> **Texte extrait**:
>>

L’ermite de Skellingar
Thorgal a enfin retrouvé sa famille, mais son passé troublé revient le hanter. Alors que des cauchemars agitent ses nuits, un ennemi implacable et inattendu tente de s’en prendre à lui. Qu’il le veuille ou non, Thorgal va devoir payer le prix de ses fautes.
Tout juste un an après l’album précédent, Thorgal revient déjà dans de nouvelles aventures. Le Viking errant a retrouvé sa famille, le village de son enfance, et peut-être un certain équilibre dans son couple et dans sa vie. Il a par contre perdu son dessinateur, son créateur, Grzegorz Rosinski, qui a choisi de prendre du recul et de confier son personnage à de nouvelles mains.
C’est l’événement principal, celui qui a peut-être engendré tant d’attente et de questions autour de ce nouveau tome. Rosinski est parti, tout comme Jean Van Hamme l’avait fait un peu plus de 10 ans auparavant. Orphelin de ses créateurs originels, Thorgal se réinvente et accueille une nouvelle équipe d’auteurs autour de lui. Pour cet album comme pour les suivants, les aventures de notre héros sont dessinées par Fred Vignaux et mises en couleurs par Gaétan Georges, sur un scénario de Yann. Trois Français, qui travaillent désormais en équipe pour amener Thorgal et ses compagnons sur de nouveaux chemins.

<<

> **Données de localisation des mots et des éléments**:

>>

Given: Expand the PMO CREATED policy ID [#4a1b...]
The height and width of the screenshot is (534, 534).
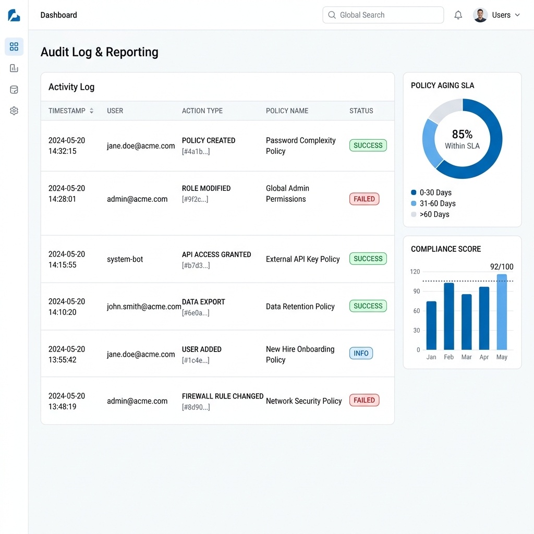Looking at the screenshot, I should (x=196, y=152).
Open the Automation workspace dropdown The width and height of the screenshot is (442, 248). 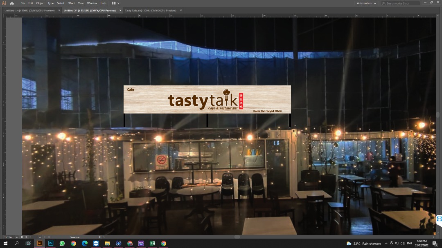[x=366, y=3]
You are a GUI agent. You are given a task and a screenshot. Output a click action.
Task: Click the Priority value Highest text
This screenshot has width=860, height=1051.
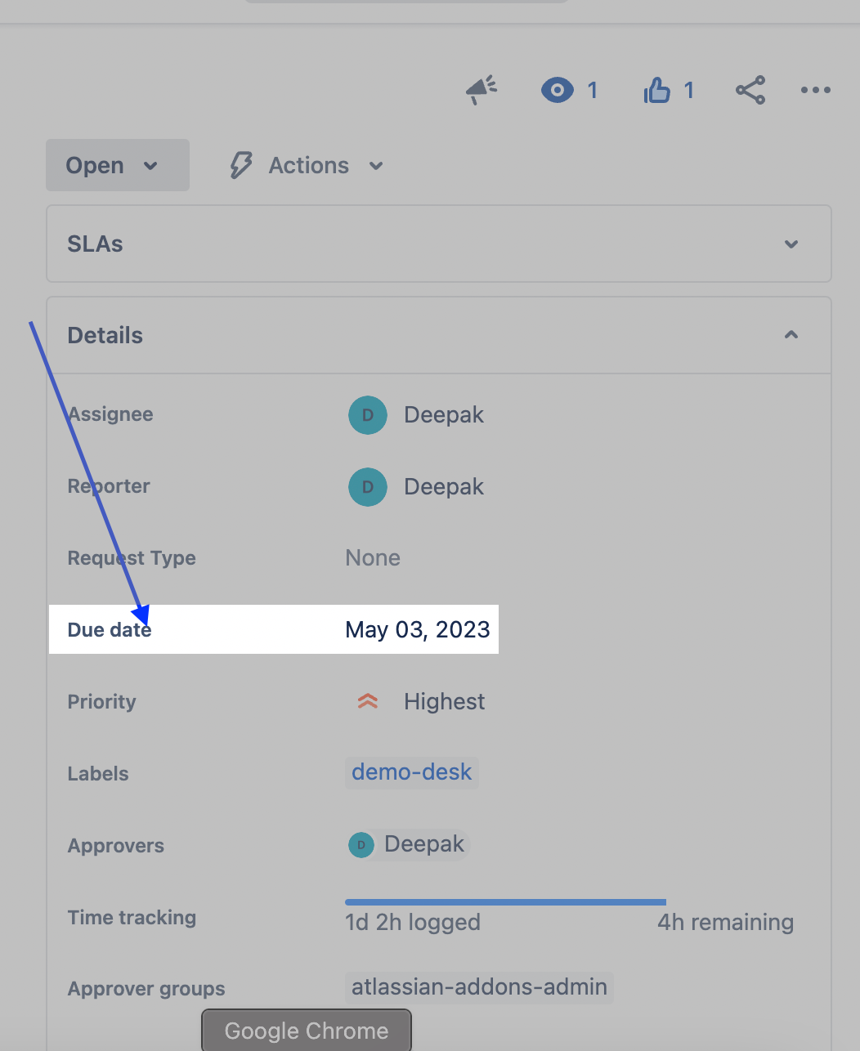[444, 701]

<<

> **Tâches à réaliser**:
• a. Mettez à jour tout ce qui va de « L’ermite de Skellingar » jusqu'à « de nouvelles mains. » dans l'article sur le nouvel album de Thorgal, en remplaçant « famille » par « tribu ».
• b. Résumez en deux phrases l'article sur le nouvel album de Thorgal.
• c. Reprenez l'article sur le nouvel album de Thorgal là où il s'arrête.
Ces entrées proviennent d'une autre source.

> **Réponses aux tâches**:
• a.
L’ermite de Skellingar
Thorgal a enfin retrouvé sa tribu, mais son passé troublé revient le hanter. Alors que des cauchemars agitent ses nuits, un ennemi implacable et inattendu tente de s’en prendre à lui. Qu’il le veuille ou non, Thorgal va devoir payer le prix de ses fautes.
Tout juste un an après l’album précédent, Thorgal revient déjà dans de nouvelles aventures. Le Viking errant a retrouvé sa tribu, le village de son enfance, et peut-être un certain équilibre dans son couple et dans sa vie. Il a par contre perdu son dessinateur, son créateur, Grzegorz Rosinski, qui a choisi de prendre du recul et de confier son personnage à de nouvelles mains.

• b. Dans ce nouvel album, Thorgal, qui a retrouvé sa famille, est hanté par son passé et doit affronter un ennemi implacable et inattendu. Grzegorz Rosinski ayant confié le personnage à de nouvelles mains, la série est désormais dessinée par Fred Vignaux, mise en couleurs par Gaétan Georges et scénarisée par Yann.

• c.
Yann est déjà auteur de nombreux tomes des Mondes de Thorgal, que ce soit pour la série Louve ou pour La jeunesse de Thorgal. Il a aussi écrit le tome 36 de Thorgal, « Aniel ».
Fred Vignaux a dessiné les deux derniers albums de l’autre série des Mondes de Thorgal, Kriss de Valnor, « La montagne du temps » et « Le maître de justice ». Il s’agit donc déjà de son troisième album au sein de la collection.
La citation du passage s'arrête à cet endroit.